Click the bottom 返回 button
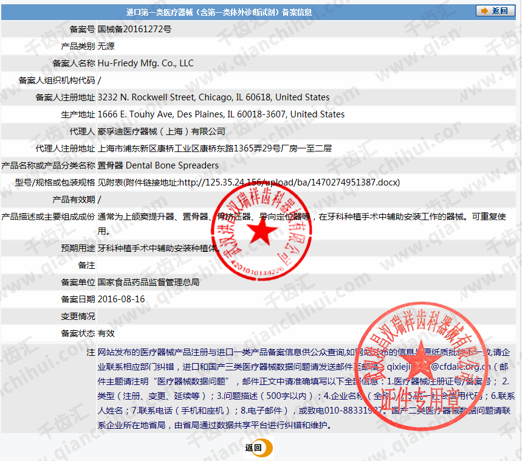This screenshot has width=522, height=461. point(254,448)
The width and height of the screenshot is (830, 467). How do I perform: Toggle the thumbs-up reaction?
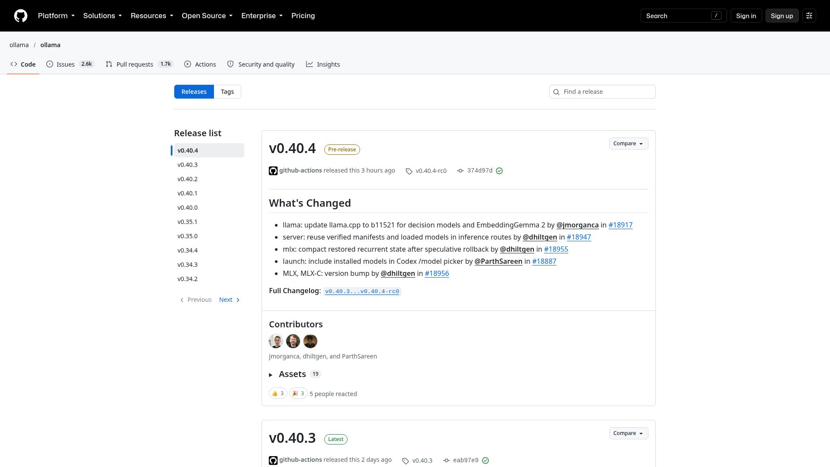[x=278, y=393]
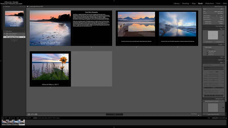Screen dimensions: 228x128
Task: Switch to multi-page view icon
Action: (x=29, y=115)
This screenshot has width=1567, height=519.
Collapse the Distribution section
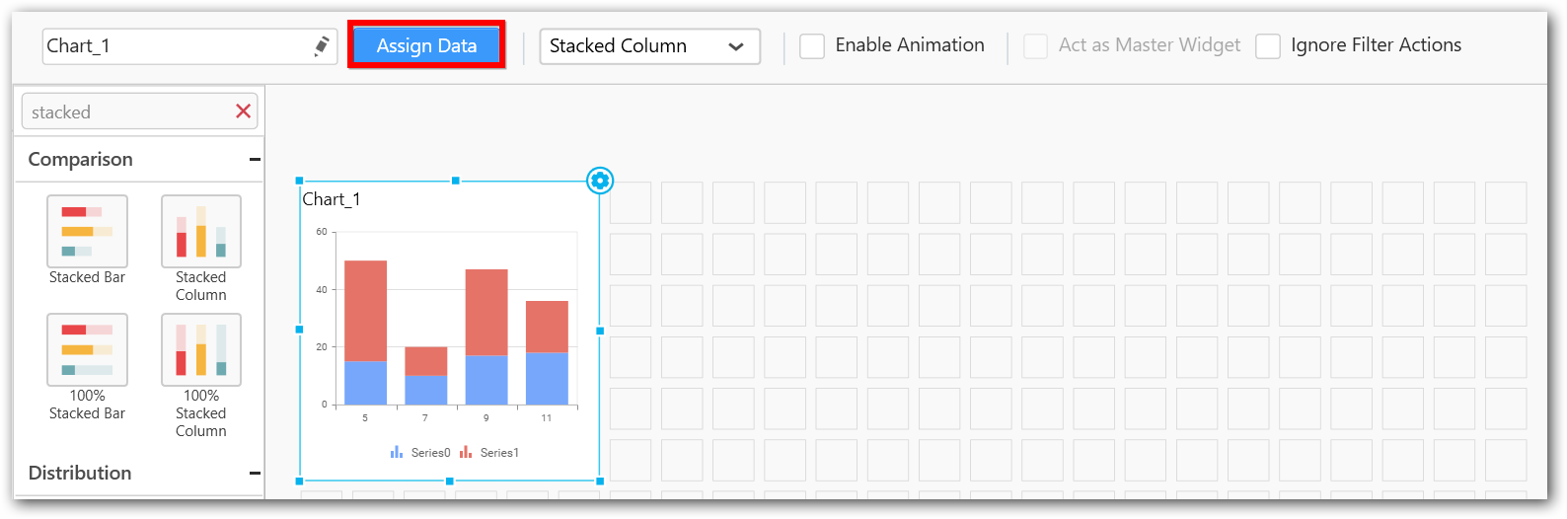(255, 474)
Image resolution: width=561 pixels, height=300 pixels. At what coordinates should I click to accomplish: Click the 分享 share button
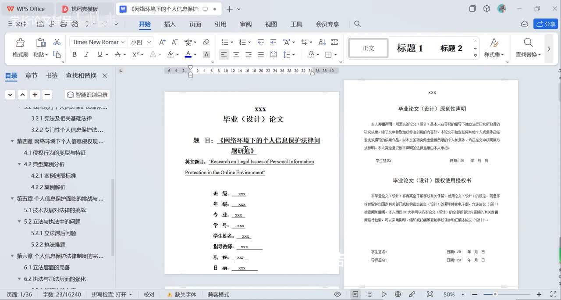tap(545, 24)
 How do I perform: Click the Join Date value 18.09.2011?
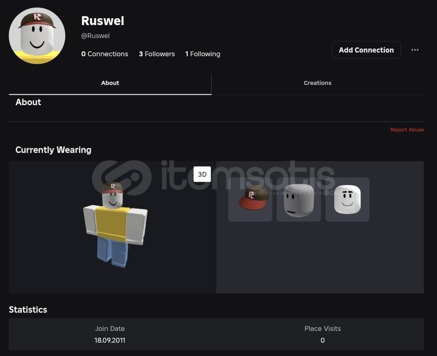pyautogui.click(x=110, y=340)
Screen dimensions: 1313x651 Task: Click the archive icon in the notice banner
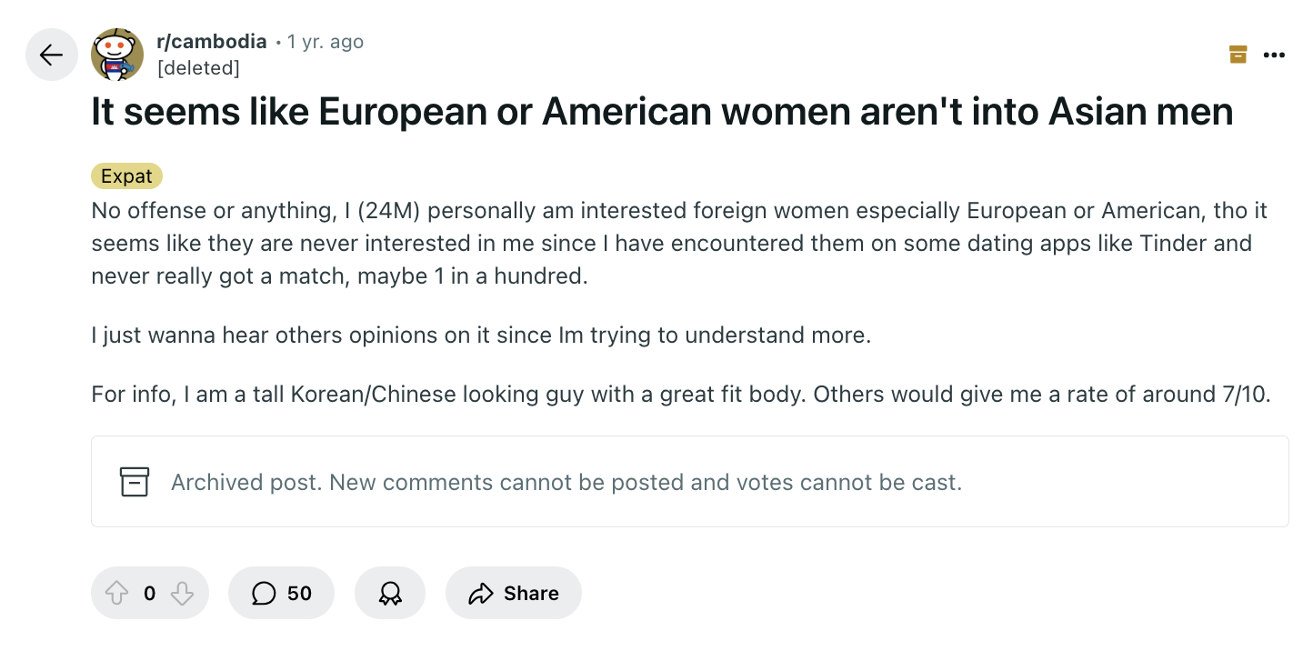click(135, 482)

■ GOAL OF THE EXERCISE ■
Copy the data precisely. Skip every picture.

■ SOLUTION ■
Click the bottom 返回 button
This screenshot has width=522, height=461. point(254,448)
The width and height of the screenshot is (830, 467). How do I perform: Toggle the thumbs-up reaction?
[x=278, y=393]
Screen dimensions: 228x128
Task: Switch to multi-page view icon
Action: (x=29, y=115)
This screenshot has width=1567, height=519.
Collapse the Distribution section
(255, 474)
Image resolution: width=561 pixels, height=300 pixels. At what coordinates should I click to accomplish: Click the 分享 share button
tap(545, 24)
 How do I perform: Click the Join Date value 18.09.2011?
pyautogui.click(x=110, y=340)
Screen dimensions: 1313x651 Task: Click the archive icon in the notice banner
click(135, 482)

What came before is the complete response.